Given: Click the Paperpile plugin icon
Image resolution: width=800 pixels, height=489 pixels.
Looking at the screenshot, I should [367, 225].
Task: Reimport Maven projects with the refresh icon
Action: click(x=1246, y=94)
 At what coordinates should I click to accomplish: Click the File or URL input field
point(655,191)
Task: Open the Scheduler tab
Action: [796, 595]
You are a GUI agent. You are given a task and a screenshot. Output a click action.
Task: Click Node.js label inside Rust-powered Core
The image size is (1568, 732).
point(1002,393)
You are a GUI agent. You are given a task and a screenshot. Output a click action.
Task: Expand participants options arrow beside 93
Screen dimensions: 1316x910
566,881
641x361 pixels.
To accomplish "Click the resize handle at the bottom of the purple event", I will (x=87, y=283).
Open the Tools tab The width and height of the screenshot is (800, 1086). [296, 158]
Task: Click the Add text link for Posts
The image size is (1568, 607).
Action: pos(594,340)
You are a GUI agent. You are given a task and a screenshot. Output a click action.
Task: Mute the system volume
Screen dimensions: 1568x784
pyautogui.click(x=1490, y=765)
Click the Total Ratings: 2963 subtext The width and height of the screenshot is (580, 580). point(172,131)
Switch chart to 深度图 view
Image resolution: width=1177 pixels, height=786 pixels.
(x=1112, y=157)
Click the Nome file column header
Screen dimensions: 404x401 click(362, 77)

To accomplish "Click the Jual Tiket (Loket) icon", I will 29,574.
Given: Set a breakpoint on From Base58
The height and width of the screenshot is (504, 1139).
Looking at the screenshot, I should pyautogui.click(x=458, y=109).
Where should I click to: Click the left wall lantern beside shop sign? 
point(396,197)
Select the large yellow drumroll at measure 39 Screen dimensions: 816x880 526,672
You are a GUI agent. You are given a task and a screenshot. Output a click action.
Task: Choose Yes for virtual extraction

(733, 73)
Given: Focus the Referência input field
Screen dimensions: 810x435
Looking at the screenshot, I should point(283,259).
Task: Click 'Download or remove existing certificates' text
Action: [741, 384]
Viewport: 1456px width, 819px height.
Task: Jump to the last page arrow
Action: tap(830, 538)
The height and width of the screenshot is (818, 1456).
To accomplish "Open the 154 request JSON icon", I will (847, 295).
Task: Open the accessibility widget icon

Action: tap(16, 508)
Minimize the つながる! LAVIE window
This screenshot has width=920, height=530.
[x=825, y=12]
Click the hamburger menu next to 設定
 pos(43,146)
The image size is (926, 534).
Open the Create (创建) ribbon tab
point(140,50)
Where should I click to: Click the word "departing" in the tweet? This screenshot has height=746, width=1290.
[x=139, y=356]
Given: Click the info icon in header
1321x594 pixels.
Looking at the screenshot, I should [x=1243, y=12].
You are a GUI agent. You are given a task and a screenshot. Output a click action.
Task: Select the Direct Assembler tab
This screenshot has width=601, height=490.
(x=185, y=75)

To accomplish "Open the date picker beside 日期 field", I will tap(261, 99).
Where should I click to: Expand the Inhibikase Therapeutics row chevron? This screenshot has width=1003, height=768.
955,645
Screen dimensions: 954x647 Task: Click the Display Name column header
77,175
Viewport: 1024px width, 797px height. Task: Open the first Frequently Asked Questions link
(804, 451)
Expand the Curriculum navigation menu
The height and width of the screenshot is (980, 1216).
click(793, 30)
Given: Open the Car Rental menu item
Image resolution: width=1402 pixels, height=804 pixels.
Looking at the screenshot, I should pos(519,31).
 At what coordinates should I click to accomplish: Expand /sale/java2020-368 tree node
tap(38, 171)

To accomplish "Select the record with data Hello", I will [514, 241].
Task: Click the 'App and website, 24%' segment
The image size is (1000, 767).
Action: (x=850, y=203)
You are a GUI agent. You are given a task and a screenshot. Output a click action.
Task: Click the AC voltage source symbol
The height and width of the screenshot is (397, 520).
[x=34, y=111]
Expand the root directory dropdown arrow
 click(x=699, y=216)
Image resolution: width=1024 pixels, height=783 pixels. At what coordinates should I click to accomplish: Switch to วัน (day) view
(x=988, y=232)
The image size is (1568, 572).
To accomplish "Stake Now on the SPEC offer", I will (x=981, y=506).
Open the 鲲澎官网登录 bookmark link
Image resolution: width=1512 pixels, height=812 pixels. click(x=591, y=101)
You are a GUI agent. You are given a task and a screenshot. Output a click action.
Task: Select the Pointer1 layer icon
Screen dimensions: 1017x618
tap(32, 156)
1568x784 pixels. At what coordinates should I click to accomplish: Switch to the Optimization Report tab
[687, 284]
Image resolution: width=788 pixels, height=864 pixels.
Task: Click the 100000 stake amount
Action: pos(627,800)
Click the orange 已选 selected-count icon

= WRITTEN PROBLEM =
Copy these records verbatim, reproducing every line as it stands.

= FINISHED ANSWER =
Given: Click the Paperpile plugin icon
Image resolution: width=800 pixels, height=489 pixels.
Looking at the screenshot, I should [367, 225].
Task: Reimport Maven projects with the refresh icon
Action: click(x=1246, y=94)
 At what coordinates should I click to accomplish: Click the File or URL input field
point(655,191)
Task: Open the Scheduler tab
Action: [796, 595]
You are a GUI agent. You are given a task and a screenshot. Output a click action.
Task: Click Node.js label inside Rust-powered Core
The image size is (1568, 732).
point(1002,393)
You are a GUI agent. You are given a task and a screenshot. Output a click action.
Task: Expand participants options arrow beside 93
Screen dimensions: 1316x910
566,881
641x361 pixels.
To accomplish "Click the resize handle at the bottom of the purple event", I will (x=87, y=283).
Open the Tools tab The width and height of the screenshot is (800, 1086). [296, 158]
Task: Click the Add text link for Posts
The image size is (1568, 607).
Action: pos(594,340)
You are a GUI agent. You are given a task and a screenshot. Output a click action.
Task: Mute the system volume
Screen dimensions: 1568x784
pyautogui.click(x=1490, y=765)
Click the Total Ratings: 2963 subtext The width and height of the screenshot is (580, 580). point(172,131)
Switch chart to 深度图 view
Image resolution: width=1177 pixels, height=786 pixels.
(x=1112, y=157)
Click the Nome file column header
Screen dimensions: 404x401 click(362, 77)

To accomplish "Click the Jual Tiket (Loket) icon", I will 29,574.
Given: Set a breakpoint on From Base58
The height and width of the screenshot is (504, 1139).
Looking at the screenshot, I should pyautogui.click(x=458, y=109).
Where should I click to: Click the left wall lantern beside shop sign? 
point(396,197)
Select the large yellow drumroll at measure 39 Screen dimensions: 816x880 526,672
You are a GUI agent. You are given a task and a screenshot. Output a click action.
Task: Choose Yes for virtual extraction

(733, 73)
Given: Focus the Referência input field
Screen dimensions: 810x435
Looking at the screenshot, I should point(283,259).
Task: Click 'Download or remove existing certificates' text
Action: [741, 384]
Viewport: 1456px width, 819px height.
Task: Jump to the last page arrow
Action: tap(830, 538)
The height and width of the screenshot is (818, 1456).
To accomplish "Open the 154 request JSON icon", I will (847, 295).
Task: Open the accessibility widget icon

Action: tap(16, 508)
Minimize the つながる! LAVIE window
This screenshot has width=920, height=530.
[x=825, y=12]
Click the hamburger menu next to 設定
 pos(43,146)
The image size is (926, 534).
Open the Create (创建) ribbon tab
point(140,50)
Where should I click to: Click the word "departing" in the tweet? This screenshot has height=746, width=1290.
[x=139, y=356]
Given: Click the info icon in header
1321x594 pixels.
Looking at the screenshot, I should [x=1243, y=12].
You are a GUI agent. You are given a task and a screenshot. Output a click action.
Task: Select the Direct Assembler tab
This screenshot has width=601, height=490.
(x=185, y=75)

To accomplish "Open the date picker beside 日期 field", I will tap(261, 99).
Where should I click to: Expand the Inhibikase Therapeutics row chevron? This screenshot has width=1003, height=768.
955,645
Screen dimensions: 954x647 Task: Click the Display Name column header
77,175
Viewport: 1024px width, 797px height. Task: Open the first Frequently Asked Questions link
(804, 451)
Expand the Curriculum navigation menu
The height and width of the screenshot is (980, 1216).
click(793, 30)
Given: Open the Car Rental menu item
Image resolution: width=1402 pixels, height=804 pixels.
Looking at the screenshot, I should pos(519,31).
 At what coordinates should I click to accomplish: Expand /sale/java2020-368 tree node
tap(38, 171)

To accomplish "Select the record with data Hello", I will [514, 241].
Task: Click the 'App and website, 24%' segment
The image size is (1000, 767).
Action: (x=850, y=203)
You are a GUI agent. You are given a task and a screenshot. Output a click action.
Task: Click the AC voltage source symbol
The height and width of the screenshot is (397, 520).
[x=34, y=111]
Expand the root directory dropdown arrow
 click(x=699, y=216)
Image resolution: width=1024 pixels, height=783 pixels. At what coordinates should I click to accomplish: Switch to วัน (day) view
(x=988, y=232)
The image size is (1568, 572).
To accomplish "Stake Now on the SPEC offer", I will (x=981, y=506).
Open the 鲲澎官网登录 bookmark link
Image resolution: width=1512 pixels, height=812 pixels. click(x=591, y=101)
You are a GUI agent. You are given a task and a screenshot. Output a click action.
Task: Select the Pointer1 layer icon
Screen dimensions: 1017x618
tap(32, 156)
1568x784 pixels. At what coordinates should I click to accomplish: Switch to the Optimization Report tab
[687, 284]
Image resolution: width=788 pixels, height=864 pixels.
Task: Click the 100000 stake amount
Action: pos(627,800)
Click the orange 已选 selected-count icon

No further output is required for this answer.